Figure 2. Deletion of p53 improved oxidative phosphorylation in mouse mitochondria following ischemia-reperfusion.

Ischemia-reperfusion decreased the dinitrophenol (DNP)-uncoupled rate of respiration in mitochondria isolated from wildtype mice oxidizing complex I and II substrates. The baseline rate of oxidation in wildtype [Mean ± SD: complex I (253 ± 57) and complex II (606 ± 41)] and in p53 deletion [Mean ± SD, complex I (243 ± 64) and complex II (562 ± 45)] mice is given. The percentage decrease in respiration during reperfusion was attenuated in p53 deletion mice (Panel A).
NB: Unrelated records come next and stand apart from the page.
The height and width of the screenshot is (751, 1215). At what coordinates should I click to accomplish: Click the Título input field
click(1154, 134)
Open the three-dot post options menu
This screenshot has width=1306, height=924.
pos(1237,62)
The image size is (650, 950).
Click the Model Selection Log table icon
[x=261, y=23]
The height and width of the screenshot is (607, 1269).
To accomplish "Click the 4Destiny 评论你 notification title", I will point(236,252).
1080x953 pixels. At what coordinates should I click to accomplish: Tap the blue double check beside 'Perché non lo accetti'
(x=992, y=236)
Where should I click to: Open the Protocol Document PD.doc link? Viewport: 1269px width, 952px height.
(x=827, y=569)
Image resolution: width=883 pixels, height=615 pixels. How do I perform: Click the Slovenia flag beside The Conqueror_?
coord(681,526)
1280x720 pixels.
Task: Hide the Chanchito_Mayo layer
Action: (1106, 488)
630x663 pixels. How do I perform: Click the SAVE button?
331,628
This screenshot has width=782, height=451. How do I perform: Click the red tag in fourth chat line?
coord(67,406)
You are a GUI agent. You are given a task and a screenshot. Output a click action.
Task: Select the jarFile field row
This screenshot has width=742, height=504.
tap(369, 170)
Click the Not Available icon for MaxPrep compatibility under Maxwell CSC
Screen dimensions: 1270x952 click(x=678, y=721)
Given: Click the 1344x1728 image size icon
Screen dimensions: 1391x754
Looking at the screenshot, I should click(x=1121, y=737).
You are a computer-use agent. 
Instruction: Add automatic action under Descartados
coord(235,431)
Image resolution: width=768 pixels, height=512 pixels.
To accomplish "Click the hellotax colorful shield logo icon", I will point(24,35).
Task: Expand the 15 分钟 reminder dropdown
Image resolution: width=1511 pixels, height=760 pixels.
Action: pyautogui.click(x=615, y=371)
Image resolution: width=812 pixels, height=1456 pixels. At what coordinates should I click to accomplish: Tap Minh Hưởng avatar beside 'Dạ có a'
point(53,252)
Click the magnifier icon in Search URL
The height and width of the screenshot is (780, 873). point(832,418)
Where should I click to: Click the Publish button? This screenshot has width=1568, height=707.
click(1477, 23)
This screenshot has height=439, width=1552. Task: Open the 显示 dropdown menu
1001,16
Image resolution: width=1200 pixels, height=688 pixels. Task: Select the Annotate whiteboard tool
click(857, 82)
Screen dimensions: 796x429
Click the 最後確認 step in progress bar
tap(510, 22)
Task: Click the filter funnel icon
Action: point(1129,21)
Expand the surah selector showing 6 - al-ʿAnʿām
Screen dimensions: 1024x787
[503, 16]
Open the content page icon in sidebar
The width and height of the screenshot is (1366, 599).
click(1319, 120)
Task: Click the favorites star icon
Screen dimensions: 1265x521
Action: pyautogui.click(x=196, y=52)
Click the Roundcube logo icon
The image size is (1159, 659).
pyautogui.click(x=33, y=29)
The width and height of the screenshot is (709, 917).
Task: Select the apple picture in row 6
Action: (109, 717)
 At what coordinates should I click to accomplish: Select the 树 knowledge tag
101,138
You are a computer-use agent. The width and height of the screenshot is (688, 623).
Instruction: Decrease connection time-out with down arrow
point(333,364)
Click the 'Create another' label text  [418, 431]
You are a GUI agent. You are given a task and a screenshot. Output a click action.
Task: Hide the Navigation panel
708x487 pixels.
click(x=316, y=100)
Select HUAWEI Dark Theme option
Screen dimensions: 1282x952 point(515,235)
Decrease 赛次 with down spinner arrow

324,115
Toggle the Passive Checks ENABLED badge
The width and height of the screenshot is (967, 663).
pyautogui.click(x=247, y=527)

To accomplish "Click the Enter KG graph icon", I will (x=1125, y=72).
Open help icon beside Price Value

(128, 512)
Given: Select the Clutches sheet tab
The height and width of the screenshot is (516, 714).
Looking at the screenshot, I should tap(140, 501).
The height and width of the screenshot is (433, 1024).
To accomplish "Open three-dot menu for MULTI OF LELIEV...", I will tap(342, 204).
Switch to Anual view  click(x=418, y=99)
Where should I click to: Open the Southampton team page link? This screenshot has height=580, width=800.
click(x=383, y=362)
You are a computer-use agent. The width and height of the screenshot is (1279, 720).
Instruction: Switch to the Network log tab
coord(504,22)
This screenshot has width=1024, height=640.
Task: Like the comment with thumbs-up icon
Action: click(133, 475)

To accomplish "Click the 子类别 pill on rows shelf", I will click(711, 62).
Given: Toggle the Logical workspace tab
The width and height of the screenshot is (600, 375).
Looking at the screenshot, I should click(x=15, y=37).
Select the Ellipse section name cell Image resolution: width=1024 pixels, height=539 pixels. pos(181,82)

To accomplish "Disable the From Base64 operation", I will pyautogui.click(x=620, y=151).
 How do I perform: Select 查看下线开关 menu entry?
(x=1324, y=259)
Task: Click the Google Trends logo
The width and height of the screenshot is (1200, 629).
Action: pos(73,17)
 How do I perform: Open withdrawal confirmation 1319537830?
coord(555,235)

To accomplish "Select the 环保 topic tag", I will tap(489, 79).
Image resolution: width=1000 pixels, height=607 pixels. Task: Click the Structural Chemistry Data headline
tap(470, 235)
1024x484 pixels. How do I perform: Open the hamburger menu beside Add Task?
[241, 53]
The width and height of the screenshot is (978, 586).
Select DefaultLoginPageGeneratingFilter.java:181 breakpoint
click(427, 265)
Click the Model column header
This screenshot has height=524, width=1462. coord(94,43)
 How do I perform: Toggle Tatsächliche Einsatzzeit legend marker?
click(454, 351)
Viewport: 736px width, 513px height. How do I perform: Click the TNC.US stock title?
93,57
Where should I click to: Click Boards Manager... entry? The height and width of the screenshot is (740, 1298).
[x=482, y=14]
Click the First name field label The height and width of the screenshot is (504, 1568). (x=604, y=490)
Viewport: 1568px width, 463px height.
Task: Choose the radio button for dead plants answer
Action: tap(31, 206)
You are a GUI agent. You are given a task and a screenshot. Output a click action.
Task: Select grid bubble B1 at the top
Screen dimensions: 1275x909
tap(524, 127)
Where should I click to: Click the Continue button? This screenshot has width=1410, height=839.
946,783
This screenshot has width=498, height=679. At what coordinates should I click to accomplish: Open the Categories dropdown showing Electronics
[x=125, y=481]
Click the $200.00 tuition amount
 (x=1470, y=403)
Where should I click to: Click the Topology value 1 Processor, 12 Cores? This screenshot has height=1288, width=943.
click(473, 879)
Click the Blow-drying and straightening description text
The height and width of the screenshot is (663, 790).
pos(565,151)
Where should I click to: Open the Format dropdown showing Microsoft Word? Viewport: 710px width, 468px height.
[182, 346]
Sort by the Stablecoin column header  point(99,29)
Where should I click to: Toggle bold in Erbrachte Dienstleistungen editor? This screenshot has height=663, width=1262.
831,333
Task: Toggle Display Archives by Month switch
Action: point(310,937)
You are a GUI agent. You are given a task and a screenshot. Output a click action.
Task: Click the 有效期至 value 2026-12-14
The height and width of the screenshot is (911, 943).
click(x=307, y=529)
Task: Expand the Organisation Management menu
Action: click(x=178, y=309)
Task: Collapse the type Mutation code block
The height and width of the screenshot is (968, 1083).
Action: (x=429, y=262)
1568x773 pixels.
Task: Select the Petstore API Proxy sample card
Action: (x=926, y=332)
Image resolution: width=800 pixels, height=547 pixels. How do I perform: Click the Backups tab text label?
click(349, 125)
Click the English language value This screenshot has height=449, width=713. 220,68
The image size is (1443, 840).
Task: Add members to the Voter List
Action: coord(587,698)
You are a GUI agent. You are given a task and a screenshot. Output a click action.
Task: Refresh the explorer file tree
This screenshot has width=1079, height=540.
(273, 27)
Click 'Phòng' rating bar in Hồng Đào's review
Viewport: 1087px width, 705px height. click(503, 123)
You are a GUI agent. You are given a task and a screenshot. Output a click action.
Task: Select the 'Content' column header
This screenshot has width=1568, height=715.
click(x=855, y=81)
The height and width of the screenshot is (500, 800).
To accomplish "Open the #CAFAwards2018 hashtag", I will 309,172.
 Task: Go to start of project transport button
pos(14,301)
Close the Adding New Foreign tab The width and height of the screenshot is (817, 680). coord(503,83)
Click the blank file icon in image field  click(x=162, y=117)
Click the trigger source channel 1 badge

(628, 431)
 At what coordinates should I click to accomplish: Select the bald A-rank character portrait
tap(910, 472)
Compared to wild type mice, H₂O₂ generation was decreased in p53 deletion before ischemia with complex I substrate (Panel B). The generation of H₂O₂ was increased in mitochondria isolated from both wild type and p53 deletion following reperfusion using complex I substrate (Panel B). Deletion of p53 decreased H₂O₂ generation during reperfusion when succinate + rotenone was used as complex II substrate compared to wild type mice (Panel C). Ischemia-reperfusion decreased the calcium retention capacity (CRC) in mitochondria isolated from both wild type and p53 deletion mice compared to mitochondria from non-ischemic hearts. Deletion of p53 did not significantly improve the CRC in mitochondria isolated following ischemia and 30 min. reperfusion compared to wild type controls (Panel D). Mean ± SD.

* p<0.05 vs. corresponding pre-ischemia. † p<0.05 vs. corresponding wild type hearts. n=6–8 in each group.